- THINGS TO DO
1. Answer these from the DNA sequencing post:
(a) What does much of the writer's new job involve?
(b) How many bases per run does Sanger sequencing produce?
(c) What technique did the 454 team use to achieve their higher output?
2. Edit the DNA sequencing post: reproduce everything from "Science postings here" down to "last several years.", substituting "brand-new" for "shiny new".
3. Recast the paragraph of the DNA sequencing post that opens "Until recently, most sequencing" as a short bulleted list that keeps its main facts.

- SOURCE PASSAGE
______
Science postings here have been a bit light recently. I got a new job a bit back and it’s been keeping me pretty busy catching up on DNA stuff I haven’t really used since undergrad. Things are finally starting to settle down so I figure I’ll write a few posts about stuff I’ve been learning. So a lot of my job is helping to analyze the data from a shiny new DNA sequencer. Before I started, I didn’t know how far sequencing had improved in the last several years.
Until recently, most sequencing was done with Sanger sequencing. This type of sequencing produces about 100,000 bases per run and requires the DNA to be first grown in bacteria before sequencing. Then Margulies and a bunch of coauthors from a company called 454 published a paper in Nature and produced a commercial sequencer capable of sequencing 250 times as many bases per run. To do this, they used a technique called pyrosequencing. The process is pretty cool as shown in this figure from the paper.
______
[Saved data entries]
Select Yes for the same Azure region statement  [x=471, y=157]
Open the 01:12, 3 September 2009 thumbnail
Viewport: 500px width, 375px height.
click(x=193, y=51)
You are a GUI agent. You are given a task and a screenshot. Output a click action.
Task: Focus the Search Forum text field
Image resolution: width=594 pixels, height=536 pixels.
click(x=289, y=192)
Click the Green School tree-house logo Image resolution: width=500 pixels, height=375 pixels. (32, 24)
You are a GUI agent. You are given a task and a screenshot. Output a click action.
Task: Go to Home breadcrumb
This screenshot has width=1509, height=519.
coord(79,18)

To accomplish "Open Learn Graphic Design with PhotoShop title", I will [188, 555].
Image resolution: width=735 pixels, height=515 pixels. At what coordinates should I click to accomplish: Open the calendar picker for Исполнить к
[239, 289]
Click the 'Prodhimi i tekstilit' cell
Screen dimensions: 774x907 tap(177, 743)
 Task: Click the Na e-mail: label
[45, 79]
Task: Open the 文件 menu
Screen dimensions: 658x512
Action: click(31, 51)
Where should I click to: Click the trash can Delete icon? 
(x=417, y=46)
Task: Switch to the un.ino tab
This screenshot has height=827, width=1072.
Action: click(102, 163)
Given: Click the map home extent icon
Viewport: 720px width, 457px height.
______
- ANSWERS TO THE EXERCISE
1.
(a) Helping to analyze the data from a new DNA sequencer.
(b) About 100,000 bases per run.
(c) Pyrosequencing.

2.
Science postings here have been a bit light recently. I got a new job a bit back and it’s been keeping me pretty busy catching up on DNA stuff I haven’t really used since undergrad. Things are finally starting to settle down so I figure I’ll write a few posts about stuff I’ve been learning. So a lot of my job is helping to analyze the data from a brand-new DNA sequencer. Before I started, I didn’t know how far sequencing had improved in the last several years.

3.
- Until recently, most sequencing used Sanger sequencing.
- Sanger sequencing produces about 100,000 bases per run.
- It requires the DNA to be grown in bacteria first.
- Margulies and coauthors from the company 454 published a paper in Nature.
- They produced a commercial sequencer that sequences 250 times as many bases per run.
- Their method was pyrosequencing, shown in a figure from the paper.